He came remarkably close to pulling it off. Bernie Sanders built the largest grassroots operation in the history of Democratic presidential primaries, surpassing even the famously netroots-driven campaigns of Barack Obama in 2007-8 and Howard Dean in 2003-4. He raised more money, with his $132 million haul from people who gave less than $200 surpassing what Obama and Dean were able to achieve among small donors during their primary runs. He had more donors (over 2,200,000 in the end), more people attend his rallies, and possibly even more campaign volunteers.

This was the model of a political campaign fueled by digital grassroots energy that was first established by Howard Dean. It operates on the guiding principle of Internet politics: that a successful campaign can emerge from the ground up, outside established centers of political power, around a leader with a message that resonates broadly who understands how to grow support by empowering his followers. This principle is the opposite of the top-down, consultant-heavy model that dominated politics in the television age and, with adjustments for social media, still typifies non-movement candidacies.

Sanders critique of the Democratic Party as suffering from outsized corporate and financial interests that render the party impotent to advance the concerns of the poor and middle class fits squarely with over a decade of mainstream netroots and progressive social media thought. In fact, as we note in Next Generation Netroots, the contemporary progressive clash with entrenched Democratic Party interests is “a battle about participatory democracy aimed at reducing the power wielded by corporate patrons by reinvigorating democratic processes,” that itself echoes an even earlier era:

In the mold of progressives from the first gilded age, [contemporary progressives’] ultimate goal is reforming what they see as a damaged political process to make the political class responsive to the interests of those who can’t afford to write large checks for political campaigns. It is fundamentally a process-oriented struggle because progressives view organizational power as a prerequisite to making policy shifts that would help the middle class and the poor.

By tapping into this sentiment, which has become reinvigorated in our new gilded age, and by utilizing his status as a folk hero within netroots circles, Sanders was able to draw on the surprisingly well-organized networks that have been incubated in the progressive online space over the past decade.

To that end, Sanders was overwhelmingly endorsed by the memberships of the foundational netroots organizations MoveOn and Democracy for America.
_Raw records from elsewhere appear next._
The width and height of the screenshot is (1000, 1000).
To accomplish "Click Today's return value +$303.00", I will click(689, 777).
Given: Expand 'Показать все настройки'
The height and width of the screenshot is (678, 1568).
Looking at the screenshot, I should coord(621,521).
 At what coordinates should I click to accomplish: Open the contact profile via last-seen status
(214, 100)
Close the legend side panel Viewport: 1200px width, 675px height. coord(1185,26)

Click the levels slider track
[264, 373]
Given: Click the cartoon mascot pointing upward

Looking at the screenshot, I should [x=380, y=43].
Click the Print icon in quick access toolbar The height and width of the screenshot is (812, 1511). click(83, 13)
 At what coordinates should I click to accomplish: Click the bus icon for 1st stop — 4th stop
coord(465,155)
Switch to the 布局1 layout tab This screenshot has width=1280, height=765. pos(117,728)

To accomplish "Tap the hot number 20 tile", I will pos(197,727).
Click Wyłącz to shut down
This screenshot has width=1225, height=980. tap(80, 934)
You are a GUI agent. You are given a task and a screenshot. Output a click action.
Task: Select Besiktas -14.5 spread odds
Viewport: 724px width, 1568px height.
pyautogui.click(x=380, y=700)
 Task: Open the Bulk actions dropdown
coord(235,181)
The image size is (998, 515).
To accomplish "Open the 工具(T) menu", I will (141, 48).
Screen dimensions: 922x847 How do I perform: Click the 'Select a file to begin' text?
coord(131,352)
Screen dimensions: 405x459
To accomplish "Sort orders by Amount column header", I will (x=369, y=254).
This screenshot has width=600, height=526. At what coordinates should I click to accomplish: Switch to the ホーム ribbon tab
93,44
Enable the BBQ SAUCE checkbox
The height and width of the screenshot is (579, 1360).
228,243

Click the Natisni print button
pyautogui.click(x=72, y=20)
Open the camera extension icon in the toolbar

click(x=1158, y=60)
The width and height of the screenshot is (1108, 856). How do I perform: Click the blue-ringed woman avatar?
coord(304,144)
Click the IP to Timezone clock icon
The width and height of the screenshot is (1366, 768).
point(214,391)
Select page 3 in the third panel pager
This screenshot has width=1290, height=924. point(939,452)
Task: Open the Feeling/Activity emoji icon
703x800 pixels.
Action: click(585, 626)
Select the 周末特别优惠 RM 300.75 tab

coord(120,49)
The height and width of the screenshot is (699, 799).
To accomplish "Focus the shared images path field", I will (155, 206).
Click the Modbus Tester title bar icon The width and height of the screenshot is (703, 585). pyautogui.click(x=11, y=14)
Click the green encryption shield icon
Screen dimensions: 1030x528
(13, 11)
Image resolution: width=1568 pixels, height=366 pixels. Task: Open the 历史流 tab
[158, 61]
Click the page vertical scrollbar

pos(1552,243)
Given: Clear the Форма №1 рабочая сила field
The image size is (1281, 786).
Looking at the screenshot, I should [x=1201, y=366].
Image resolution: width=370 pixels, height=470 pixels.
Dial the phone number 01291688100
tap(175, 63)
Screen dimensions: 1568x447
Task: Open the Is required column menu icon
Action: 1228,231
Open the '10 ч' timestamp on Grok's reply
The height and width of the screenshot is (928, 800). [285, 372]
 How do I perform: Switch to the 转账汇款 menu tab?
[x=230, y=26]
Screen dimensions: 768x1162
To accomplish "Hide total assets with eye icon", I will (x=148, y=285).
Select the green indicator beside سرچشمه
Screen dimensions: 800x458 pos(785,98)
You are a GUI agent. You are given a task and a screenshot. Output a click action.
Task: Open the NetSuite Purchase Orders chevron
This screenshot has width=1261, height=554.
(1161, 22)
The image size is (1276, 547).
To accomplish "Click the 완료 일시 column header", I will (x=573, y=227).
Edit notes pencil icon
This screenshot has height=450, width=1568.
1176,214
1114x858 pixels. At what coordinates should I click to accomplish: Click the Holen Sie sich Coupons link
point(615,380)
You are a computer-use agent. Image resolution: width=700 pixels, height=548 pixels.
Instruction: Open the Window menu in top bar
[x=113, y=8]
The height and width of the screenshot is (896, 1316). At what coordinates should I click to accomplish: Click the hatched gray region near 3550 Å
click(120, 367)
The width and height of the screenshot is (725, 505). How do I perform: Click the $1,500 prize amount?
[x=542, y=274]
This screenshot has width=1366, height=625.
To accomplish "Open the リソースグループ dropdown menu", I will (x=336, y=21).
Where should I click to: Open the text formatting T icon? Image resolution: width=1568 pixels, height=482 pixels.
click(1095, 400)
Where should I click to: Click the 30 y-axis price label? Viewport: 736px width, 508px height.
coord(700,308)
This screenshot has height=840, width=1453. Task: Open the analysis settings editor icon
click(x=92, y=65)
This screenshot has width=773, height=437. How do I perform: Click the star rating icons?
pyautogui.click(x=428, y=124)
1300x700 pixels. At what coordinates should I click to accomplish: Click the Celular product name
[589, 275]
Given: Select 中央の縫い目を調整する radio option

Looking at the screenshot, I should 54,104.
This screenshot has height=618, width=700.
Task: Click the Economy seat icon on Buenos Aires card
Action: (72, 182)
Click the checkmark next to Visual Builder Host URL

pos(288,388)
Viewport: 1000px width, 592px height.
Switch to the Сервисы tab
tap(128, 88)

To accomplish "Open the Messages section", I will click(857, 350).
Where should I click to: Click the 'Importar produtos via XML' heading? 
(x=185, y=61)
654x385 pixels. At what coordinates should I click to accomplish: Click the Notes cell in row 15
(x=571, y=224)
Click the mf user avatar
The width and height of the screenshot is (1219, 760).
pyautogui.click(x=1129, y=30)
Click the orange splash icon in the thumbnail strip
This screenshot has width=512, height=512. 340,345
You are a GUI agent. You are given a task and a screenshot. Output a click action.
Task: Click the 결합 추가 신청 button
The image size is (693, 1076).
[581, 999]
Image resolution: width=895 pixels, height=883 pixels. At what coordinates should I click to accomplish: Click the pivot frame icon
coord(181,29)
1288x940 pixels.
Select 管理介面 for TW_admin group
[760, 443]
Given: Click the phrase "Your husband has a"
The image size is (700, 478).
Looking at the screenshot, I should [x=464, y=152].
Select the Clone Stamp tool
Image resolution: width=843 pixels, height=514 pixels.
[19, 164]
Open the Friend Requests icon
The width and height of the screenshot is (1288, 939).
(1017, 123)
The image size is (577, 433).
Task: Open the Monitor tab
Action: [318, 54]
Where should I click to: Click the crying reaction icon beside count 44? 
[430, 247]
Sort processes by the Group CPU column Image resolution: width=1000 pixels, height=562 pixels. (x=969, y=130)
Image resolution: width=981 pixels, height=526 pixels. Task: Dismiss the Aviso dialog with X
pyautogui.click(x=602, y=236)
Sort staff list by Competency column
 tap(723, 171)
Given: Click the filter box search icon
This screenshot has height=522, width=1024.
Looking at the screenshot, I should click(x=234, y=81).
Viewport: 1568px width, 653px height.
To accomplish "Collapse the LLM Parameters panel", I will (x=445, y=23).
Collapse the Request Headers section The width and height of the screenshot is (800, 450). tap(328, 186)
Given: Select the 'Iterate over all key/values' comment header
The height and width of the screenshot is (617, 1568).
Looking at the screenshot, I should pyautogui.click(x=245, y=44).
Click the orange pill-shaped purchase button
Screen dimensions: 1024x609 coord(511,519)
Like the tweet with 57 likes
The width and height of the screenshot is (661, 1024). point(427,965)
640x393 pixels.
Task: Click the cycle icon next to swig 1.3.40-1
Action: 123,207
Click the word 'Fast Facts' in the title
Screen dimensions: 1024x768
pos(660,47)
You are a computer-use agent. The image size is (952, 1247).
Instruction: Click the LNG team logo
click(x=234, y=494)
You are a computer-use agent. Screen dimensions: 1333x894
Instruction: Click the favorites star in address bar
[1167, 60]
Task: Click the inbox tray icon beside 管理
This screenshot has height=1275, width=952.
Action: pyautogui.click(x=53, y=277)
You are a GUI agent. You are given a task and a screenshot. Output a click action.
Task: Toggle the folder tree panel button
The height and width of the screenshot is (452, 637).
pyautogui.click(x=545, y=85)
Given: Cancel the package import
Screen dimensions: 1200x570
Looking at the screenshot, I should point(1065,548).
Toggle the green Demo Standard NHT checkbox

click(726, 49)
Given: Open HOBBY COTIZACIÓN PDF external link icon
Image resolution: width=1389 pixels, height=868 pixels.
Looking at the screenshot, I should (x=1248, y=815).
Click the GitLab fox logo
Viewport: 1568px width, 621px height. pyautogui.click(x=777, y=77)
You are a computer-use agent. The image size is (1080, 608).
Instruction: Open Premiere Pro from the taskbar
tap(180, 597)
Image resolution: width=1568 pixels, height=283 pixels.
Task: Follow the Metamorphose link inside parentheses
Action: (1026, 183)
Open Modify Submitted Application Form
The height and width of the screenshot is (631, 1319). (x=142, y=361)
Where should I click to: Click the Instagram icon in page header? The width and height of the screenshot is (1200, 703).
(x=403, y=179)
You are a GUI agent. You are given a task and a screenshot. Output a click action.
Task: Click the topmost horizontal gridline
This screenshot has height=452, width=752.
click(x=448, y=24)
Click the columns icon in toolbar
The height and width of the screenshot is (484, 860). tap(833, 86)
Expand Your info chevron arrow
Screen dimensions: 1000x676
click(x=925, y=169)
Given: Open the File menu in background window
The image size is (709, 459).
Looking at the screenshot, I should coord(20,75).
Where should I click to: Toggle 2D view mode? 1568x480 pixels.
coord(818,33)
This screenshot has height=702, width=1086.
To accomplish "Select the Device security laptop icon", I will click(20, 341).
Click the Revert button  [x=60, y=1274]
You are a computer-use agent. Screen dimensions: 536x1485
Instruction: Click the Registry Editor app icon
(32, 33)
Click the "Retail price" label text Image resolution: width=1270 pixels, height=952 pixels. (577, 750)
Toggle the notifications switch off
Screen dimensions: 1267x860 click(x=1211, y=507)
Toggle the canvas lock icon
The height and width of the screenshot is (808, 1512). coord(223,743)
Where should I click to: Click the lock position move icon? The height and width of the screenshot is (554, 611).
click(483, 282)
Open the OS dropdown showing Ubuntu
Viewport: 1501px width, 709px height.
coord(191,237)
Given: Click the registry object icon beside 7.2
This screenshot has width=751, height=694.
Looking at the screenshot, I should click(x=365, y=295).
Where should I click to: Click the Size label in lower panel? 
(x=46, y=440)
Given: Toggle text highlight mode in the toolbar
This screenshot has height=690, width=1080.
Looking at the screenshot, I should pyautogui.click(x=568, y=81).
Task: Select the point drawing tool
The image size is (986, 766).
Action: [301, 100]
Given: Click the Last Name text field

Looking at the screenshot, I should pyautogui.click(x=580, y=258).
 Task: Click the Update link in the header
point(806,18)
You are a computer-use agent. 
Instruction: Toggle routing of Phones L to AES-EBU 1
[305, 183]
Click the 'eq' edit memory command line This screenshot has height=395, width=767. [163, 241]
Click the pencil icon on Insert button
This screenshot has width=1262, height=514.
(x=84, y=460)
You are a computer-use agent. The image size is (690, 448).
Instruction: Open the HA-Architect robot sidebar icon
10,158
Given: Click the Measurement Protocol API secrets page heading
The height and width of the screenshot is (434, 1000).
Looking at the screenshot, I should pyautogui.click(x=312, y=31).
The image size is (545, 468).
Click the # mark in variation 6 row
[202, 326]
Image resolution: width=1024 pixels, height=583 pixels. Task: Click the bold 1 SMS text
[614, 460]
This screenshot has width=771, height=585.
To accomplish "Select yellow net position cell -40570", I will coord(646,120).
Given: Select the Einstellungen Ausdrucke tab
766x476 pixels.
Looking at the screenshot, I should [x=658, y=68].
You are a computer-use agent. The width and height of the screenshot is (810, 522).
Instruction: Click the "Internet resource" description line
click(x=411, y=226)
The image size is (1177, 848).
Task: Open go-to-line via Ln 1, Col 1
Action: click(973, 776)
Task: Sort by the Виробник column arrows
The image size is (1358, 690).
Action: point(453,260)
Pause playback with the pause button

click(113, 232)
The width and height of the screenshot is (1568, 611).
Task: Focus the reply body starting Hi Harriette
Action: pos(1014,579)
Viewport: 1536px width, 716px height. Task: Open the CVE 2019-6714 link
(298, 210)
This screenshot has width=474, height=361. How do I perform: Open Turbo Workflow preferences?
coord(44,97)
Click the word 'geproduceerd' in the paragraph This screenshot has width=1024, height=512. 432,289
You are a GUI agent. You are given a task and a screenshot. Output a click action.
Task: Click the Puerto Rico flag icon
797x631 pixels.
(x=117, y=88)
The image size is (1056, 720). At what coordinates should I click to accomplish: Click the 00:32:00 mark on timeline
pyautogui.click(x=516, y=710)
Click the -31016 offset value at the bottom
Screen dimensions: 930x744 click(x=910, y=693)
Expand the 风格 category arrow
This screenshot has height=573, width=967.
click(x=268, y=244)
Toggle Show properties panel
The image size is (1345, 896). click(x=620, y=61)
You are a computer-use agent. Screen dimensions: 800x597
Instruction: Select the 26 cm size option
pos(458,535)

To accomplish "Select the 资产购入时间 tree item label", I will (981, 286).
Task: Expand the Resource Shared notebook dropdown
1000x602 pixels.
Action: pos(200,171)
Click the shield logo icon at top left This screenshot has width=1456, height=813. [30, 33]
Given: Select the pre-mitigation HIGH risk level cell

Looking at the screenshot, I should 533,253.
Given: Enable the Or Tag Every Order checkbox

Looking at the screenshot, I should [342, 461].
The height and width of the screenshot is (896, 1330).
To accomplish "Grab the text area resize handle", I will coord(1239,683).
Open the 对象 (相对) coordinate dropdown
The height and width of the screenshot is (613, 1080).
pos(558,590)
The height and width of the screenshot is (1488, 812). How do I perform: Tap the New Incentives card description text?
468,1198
Further, over 275,000 people signed up for his campaign through Daily Kos emails or directly on the website. This included many early signups that were crucial to jumpstarting his campaign: 100,000 people who joined his email list from mid-2011 to early 2015 through joint petition actions with Daily Kos, and over 66,000 who signed up for his campaign through just two sponsored emails in early July 2015. According to Revolution Messaging, the consulting firm that handled Bernie’s online fundraising operation, the 175,000 people who ultimately signed up to Bernie’s campaign through sponsored Daily Kos emails were by far the best performing, highest yield supporters who came from any paid source. Overall, the netroots were essential to Bernie Sanders’ success.

The rapid development of Bernie’s campaign as a grassroots phenomenon fueled by motivated volunteers fits a model of online political activism which dates back to Howard Dean’s upstart presidential campaign. Viewed through this lens, the Sanders campaign is not a discrete phenomenon, but instead the latest iteration of a decade-long movement to wrest control of the Democratic Party from powerful interests. It was built not just through his campaign, but by tapping vast networks that developed over many years from self-generated social action originating online. The structure of Bernie’s campaign is of a piece with this type of activism, where supporters find the messenger in a bottom-up fashion consistent with the decentralized nature of the Internet. Its ultimate goal is to organize powerful enough networks to control the direction of the Democratic Party and with it the power to move the Overton Window to the left, widening the range of acceptable solutions to economic and social problems and then enacting them as public policy.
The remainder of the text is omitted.